Thought Chamber – Psykerion
InsideOut Music

http://www.insideoutmusic.com/artist.aspx?IdArtist=466

Rating: A

Six years after launching their debut album Angular Perceptions, North American progressive metal outfit Thought Chamber return with their sophomore disc Psykerion, out via the folks over at InsideOut Music.

Returning to this super group are original members, guitarist Michael Harris and vocalist Ted Leonard (Enchant, Spock’s Beard), who are joined this time around by bassist Jeff Plant, drummer Mike Haid and keyboardist Bill Jenkins.

Surprise, surprise, Psykerion is a sort of concept album that finds that the main character “Avakus has now awakened after his happy dream in ‘Light-Year Time’ and explores the city-like inner design of the ‘Kerakryps’ ship, expressing how much in awe he is in all of it, while also describing some of the adversity that the ship encounters and how he misses his family & friends.” Sure, ok.
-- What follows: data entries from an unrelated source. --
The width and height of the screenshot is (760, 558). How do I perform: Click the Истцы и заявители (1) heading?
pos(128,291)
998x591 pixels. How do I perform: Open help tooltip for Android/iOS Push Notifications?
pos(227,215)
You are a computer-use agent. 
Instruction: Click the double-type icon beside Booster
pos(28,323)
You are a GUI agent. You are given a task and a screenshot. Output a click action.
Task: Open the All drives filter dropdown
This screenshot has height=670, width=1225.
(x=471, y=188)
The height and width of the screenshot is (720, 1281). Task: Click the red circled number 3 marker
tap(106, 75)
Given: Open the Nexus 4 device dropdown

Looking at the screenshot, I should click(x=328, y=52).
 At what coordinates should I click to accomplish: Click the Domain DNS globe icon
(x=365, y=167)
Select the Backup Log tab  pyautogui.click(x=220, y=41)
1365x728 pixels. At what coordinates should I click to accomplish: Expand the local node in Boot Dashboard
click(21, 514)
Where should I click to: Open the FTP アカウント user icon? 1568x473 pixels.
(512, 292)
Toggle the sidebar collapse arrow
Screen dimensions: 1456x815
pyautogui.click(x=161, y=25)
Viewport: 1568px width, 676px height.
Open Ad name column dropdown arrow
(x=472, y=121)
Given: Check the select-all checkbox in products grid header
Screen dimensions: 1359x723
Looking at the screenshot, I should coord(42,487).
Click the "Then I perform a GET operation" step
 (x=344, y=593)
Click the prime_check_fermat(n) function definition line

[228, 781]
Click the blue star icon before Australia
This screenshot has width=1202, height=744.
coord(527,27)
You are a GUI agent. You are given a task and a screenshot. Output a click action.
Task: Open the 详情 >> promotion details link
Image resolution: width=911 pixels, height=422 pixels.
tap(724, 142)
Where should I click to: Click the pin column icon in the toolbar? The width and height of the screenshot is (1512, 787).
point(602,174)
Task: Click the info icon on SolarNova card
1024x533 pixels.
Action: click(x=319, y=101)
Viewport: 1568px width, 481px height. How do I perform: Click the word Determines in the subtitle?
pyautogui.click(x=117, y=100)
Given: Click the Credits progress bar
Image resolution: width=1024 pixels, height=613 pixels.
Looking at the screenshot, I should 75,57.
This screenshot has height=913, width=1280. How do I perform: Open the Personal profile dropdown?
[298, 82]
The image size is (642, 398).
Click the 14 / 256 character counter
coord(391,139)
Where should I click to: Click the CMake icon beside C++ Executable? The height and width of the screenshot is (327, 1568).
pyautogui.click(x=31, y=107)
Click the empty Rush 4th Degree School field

I have to admit though that I wasn’t as concerned by the story or the lyrical inspiration and that’s primarily because I was totally blown away by the music, which really strikes a great balance between lengthy prog inspired, thematic sections and heavier, melodic passages. The stand out tracks on this album are definitely the longer compositions “Transcend” and “The Eyes of Ikk”, which clock in at over nine and eight minutes respectively. There is a wealth of great moments of light and shade flowing throughout Psykerion, thus making it very easy for the listener to easily sit back and digest this magnum opus in one sitting.

The whole is definitely greater than the sum of it’s parts here and while each musician can definitely can be considered a virtuoso on their respective instruments, they come together in such a unified fashion that is rarely exhibited in even the most critically acclaimed bands of this ilk.